■ **Testo riportato**:

»»

Cooperazione: cuore e sviluppo

La nostra Provincia destina lo 0,25% del bilancio provinciale, una percentuale che è tra le più alte tra le regioni italiane e vicina alla media dei 34 paesi OSCE.  I fondi finanziano progetti di associazioni, comunità, parrocchie, gruppi e raggiungono uomini e donne in difficoltà in ogni parte del mondo.

Difficile calcolare quante persone siano interessate dal flusso di denaro e iniziative che dipendono in gran parte da tali fondi. Ma certamente grandissimo è il numero delle persone che agiscono nei nostri paesi, in nome e per conto di circa 200 associazioni, per organizzare e sostenere progetti, per i quali occorre sempre raccogliere una parte di finanziamenti, mettendo in moto attività culturali, ricreative, solidali e umanitarie.

E’ un volontariato che si affianca ai mille altri che arricchiscono il Trentino nel mondo dello sport, nell’integrazione dell’assistenza pubblica e nella cura delle fasce deboli della popolazione, nella cultura e nel tempo libero. Il nostro benessere dipende molto dal volontariato solidale.

L’impegno personale attivamente sviluppato da queste persone rinsalda la coesione sociale, abbassa i conflitti e la frammentazione, aumenta la qualità della vita democratica.

Il nostro trentino è ricco di questi esempi, maturati nel corso di una lunga storia di solidarietà; nel secolo scorso ha vissuto momenti grandiosi e ci consegna oggi la necessità di proseguire su quella strada per vincere le nuove sfide che ci attendono.

Dovremmo dunque essere fieri di questo grande attivismo, eppure stanno emergendo due linee di tendenza che a mio avviso rischiano di incrinare la cooperazione e la solidarietà internazionale come l'abbiamo conosciuta in questi ultimi 15 anni:

1. da una parte sentiamo dire sempre più spesso che prima dobbiamo pensare a noi trentini, o addirittura, solo a noi trentini. Si fanno sempre più forti le voci di chi è convinto di poter chiudere le porte alla complessità del mondo, di poter tenere lo sguardo tra i nostri monti, di poter ignorare le sfide dell’interdipendenza globale che tiene tutti legati ad un destino comune,

2. dall'altra l'idea che dobbiamo concentrare le risorse destinate alla cooperazione internazionale (naturalmente in calo) essenzialmente nelle mani di chi se ne intende e cioè di università (sapere) e imprenditori (economia); emblematico il convegno organizzato nella Sala Depero il 30 settembre 2014 dove i volontari della cooperazione trentina si sono sentiti perlopiù disorientati e incapaci di cogliere il senso dell'operazione (dentro quel convegno veniva peraltro usata una terminologia incomprensibile dai nostri volontari).

««

■ **Estratto della fonte**:

»»

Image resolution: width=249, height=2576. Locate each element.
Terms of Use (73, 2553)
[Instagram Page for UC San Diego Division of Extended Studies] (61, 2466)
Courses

««

■ **Consegna 1**:
Trascrivi dal testo sulla cooperazione il passo che si apre con le parole contenenti "E’ un volontariato" e si chiude con "della vita democratica.".
■ **Consegna 2**:
Prosegui il testo sulla cooperazione trentina dal punto in cui si ferma.
Le righe non hanno alcun ruolo in questo lavoro.

■ **Risposta scritta 1**:
E’ un volontariato che si affianca ai mille altri che arricchiscono il Trentino nel mondo dello sport, nell’integrazione dell’assistenza pubblica e nella cura delle fasce deboli della popolazione, nella cultura e nel tempo libero. Il nostro benessere dipende molto dal volontariato solidale.

L’impegno personale attivamente sviluppato da queste persone rinsalda la coesione sociale, abbassa i conflitti e la frammentazione, aumenta la qualità della vita democratica.

■ **Risposta scritta 2**:
Se da una parte ci stiamo dicendo da decenni che la cooperazione internazionale ha bisogno di professionalità oltrechè del cuore, è altrettanto vero che non possiamo immaginare di rinunciare alle migliaia di volontari che con il cuore e la mente si occupano di processi di cooperazione e solidarietà a cui facevo riferimento. Se è quasi scontato che il volontariato internazionale potrà contare su risorse pubbliche in calo è bene chiederci se la concentrazione delle risorse in poche mani altamente formate è la risposta complessivamente più efficace.

Ho l’impressione e il timore che le nuove strategie di cooperazione allo sviluppo dell’Unione Europea (che sono emerse anche nel convegno del 30 settembre) siano unicamente improntate alla necessità di coinvolgere le nostre aziende nella Cooperazione internazionale allo scopo di offrire loro nuovi sbocchi di mercato. Leggendo qua e la emerge l’intenzione della commissione europea di raggiungere un duplice obiettivo:

1. creare un ambiente favorevole all’azione delle imprese locali in modo da generare opportunità di lavoro e inclusione nel tessuto economico e sociale dei paesi impoveriti,

2. rafforzare la presenza e il coinvolgimento delle imprese internazionali nei paesi in via di sviluppo. Emerge un ruolo decisivo del privato nell’agenda dello sviluppo.

E’ davvero questa la strada maestra ?

Personalmente penso che lo sforzo della Cooperazione trentina debba improntarsi al duplice obiettivo di salvaguardare il cuore (il grande sentimento di compassione e di amore verso chi è in condizioni di sofferenza) e allo stesso tempo tendere al rafforzamento delle competenze degli attori della solidarietà internazionale.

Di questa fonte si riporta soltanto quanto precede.